U.S. government debt prices posted declines on Tuesday.
The yield on the benchmark 10-year Treasury note was higher at around 2.873 percent at 5:40 a.m. ET, while the yield on the 30-year Treasury bond was in the black at 3.039 percent. Bond yields move inversely to prices.
Reopening after the Labor Day holiday, U.S. markets are largely attuned to developments surrounding trade friction.
Last week, the U.S. and Canada failed to secure an agreement to replace the current NAFTA pact by the Friday deadline. While a deal has been arranged with Mexico, President Donald Trump tweeted over the weekend that there was “no political necessity to keep Canada in the new NAFTA deal.”

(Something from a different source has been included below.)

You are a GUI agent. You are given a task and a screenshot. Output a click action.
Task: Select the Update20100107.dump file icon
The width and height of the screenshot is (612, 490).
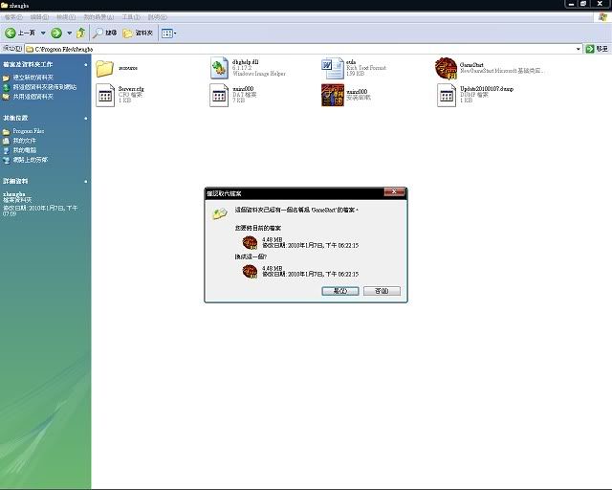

Trump added that Congress shouldn’t intervene in the talks, and claimed that if it did, he would “simply terminate NAFTA entirely.” Trade talks with Canada are however expected to reignite this week.
Also last week, a Bloomberg report suggested that the U.S. administration was on standby to inflict additional levies on $200 billion worth of Chinese goods as soon as this week. In an interview with the same media outlet, Trump warned that he would consider removing the U.S. from the World Trade Organization (WTO) if it doesn’t “shape up.”
Investors are also keeping an eye on emerging markets. In Turkey, the lira has lost at least 40 percent of its value in 2018 over concerns surrounding President Recep Erdogan’s policies and the economy. And the Argentinian government asked the International Monetary Fund (IMF) for an early release of funds from the nation’s $50 billion standby financing deal — a move that surprised markets and put the peso under pressure.
In data news, manufacturing purchasing managers’ index (PMI) figures are due out at 9:45 a.m. ET, followed by ISM manufacturing data and construction spending, both due at 10 a.m. ET.
The U.S. Treasury is scheduled to auction $48 billion in 13-week bills, $42 billion in 26-week bills and $55 billion in four-week bills. No size announcements are expected.
No speeches by the U.S. Federal Reserve are scheduled.